Calcium-induced compaction and clustering of vesicles tracked with molecular resolution.

Theory and simulations predict the complex nature of calcium interaction with the lipid membrane. By maintaining the calcium concentrations at physiological conditions, herein we demonstrate experimentally the effect of Ca in a minimalistic cell-like model. For this purpose, giant unilamellar vesicles (GUVs) with a neutral lipid DOPC are generated and the ion-lipid interaction is observed with attenuated total reflection Fourier-transform infrared (ATR-FTIR) spectroscopy providing molecular resolution.
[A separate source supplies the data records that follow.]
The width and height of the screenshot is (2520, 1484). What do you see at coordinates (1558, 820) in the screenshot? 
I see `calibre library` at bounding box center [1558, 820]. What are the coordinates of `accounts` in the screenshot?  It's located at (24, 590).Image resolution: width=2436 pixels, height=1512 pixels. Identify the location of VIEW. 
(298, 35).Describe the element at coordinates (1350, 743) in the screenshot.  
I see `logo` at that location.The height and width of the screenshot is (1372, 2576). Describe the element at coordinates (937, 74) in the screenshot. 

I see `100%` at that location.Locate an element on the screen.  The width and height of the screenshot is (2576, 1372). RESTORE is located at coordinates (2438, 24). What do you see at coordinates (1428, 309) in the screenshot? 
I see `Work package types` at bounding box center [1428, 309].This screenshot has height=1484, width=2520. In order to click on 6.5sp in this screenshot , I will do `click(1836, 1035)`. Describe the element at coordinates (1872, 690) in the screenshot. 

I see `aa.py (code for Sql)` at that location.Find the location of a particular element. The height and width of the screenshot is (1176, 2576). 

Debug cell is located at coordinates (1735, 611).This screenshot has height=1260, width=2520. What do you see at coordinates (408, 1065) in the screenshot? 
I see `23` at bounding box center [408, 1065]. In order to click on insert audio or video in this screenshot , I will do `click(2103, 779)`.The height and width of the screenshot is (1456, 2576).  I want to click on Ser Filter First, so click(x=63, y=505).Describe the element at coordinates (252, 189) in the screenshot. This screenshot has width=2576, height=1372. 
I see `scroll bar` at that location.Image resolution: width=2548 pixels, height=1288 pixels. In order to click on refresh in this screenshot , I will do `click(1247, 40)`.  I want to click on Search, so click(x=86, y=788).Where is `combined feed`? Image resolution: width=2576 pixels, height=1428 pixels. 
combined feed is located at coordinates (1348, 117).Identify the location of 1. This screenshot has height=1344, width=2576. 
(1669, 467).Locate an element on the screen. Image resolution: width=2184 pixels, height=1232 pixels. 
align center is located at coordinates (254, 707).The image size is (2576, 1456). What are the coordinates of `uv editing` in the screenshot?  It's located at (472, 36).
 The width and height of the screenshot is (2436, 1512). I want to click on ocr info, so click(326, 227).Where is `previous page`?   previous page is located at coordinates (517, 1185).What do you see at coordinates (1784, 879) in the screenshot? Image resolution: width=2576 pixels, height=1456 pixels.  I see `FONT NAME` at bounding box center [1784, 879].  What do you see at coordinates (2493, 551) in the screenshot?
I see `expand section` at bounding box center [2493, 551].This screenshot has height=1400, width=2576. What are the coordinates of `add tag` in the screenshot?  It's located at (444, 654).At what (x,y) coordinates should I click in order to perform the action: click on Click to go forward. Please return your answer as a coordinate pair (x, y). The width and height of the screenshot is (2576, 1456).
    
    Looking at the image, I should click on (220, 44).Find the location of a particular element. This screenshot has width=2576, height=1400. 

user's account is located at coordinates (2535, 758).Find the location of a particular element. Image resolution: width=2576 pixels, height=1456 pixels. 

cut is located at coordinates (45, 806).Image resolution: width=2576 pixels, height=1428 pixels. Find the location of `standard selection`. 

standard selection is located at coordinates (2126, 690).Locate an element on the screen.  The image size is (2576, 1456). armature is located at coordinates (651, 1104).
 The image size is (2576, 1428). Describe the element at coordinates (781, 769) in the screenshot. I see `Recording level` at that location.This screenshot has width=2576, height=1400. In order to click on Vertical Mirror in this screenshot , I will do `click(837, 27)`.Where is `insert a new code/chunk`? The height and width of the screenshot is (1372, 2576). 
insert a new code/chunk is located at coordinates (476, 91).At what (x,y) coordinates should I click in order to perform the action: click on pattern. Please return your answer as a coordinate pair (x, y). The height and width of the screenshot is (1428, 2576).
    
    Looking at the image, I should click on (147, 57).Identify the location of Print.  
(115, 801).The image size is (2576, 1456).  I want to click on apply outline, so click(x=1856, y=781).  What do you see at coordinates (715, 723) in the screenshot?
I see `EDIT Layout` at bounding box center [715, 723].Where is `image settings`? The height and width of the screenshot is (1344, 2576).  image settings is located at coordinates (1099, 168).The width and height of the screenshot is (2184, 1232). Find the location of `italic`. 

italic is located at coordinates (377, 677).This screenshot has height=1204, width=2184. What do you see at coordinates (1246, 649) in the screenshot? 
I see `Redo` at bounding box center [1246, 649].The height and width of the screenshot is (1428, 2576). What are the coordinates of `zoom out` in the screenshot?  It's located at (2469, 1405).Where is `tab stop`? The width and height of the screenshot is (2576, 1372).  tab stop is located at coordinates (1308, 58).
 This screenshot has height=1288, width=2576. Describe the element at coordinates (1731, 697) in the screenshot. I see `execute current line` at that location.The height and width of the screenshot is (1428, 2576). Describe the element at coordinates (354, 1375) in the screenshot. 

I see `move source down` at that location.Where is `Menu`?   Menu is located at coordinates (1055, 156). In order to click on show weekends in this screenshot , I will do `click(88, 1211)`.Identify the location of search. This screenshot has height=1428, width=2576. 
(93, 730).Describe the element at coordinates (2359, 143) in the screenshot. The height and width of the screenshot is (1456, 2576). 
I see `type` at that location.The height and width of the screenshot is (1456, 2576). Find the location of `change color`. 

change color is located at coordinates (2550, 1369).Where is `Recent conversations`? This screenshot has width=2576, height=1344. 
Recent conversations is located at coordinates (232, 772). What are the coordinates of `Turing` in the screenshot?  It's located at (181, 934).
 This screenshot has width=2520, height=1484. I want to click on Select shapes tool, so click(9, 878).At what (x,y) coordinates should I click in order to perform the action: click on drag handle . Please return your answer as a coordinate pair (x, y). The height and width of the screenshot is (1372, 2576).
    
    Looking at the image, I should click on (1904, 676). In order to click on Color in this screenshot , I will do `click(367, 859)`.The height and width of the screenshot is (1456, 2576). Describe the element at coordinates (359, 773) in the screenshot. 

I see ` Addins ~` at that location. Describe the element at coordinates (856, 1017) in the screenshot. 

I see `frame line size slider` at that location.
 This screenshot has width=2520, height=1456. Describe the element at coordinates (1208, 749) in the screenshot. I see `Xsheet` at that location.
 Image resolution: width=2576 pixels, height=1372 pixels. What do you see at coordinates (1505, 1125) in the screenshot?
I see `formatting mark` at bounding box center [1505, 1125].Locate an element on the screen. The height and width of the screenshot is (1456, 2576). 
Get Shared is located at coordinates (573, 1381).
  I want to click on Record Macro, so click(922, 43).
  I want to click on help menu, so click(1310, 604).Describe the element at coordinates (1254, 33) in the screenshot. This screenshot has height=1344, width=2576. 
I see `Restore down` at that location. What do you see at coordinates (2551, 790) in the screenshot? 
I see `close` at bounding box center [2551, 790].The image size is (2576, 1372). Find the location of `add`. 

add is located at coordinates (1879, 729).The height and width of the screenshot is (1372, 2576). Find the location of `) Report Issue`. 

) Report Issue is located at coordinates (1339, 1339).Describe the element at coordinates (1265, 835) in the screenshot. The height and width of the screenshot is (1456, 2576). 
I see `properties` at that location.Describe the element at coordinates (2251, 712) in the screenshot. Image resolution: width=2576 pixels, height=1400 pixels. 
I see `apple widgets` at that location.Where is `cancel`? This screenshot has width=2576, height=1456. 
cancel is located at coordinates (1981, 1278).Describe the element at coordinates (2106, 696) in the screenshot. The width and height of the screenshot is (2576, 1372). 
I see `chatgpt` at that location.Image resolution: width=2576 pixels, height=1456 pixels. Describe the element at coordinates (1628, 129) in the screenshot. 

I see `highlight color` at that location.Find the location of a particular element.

Firstly, Ca encapsulated within the vesicle binds to the phosphate head groups of the inner-leaflets and triggers vesicle compaction. This is tracked by changes in vibrational modes of the lipid groups. As the calcium concentration within the GUV increases, IR intensities change indicating vesicle dehydration and lateral compression of the membrane. Secondly, by inducing a calcium gradient across the membrane up to a ratio of 1:20, interaction between several vesicles occur as Ca can bind to the outer-leaflets leading to vesicle clustering. It is observed that larger calcium gradients induce stronger interactions. These findings with an exemplary biomimetic model reveal that divalent calcium ions not only cause local changes to the lipid packing, but also have macroscopic implications to initiate vesicle-vesicle interaction.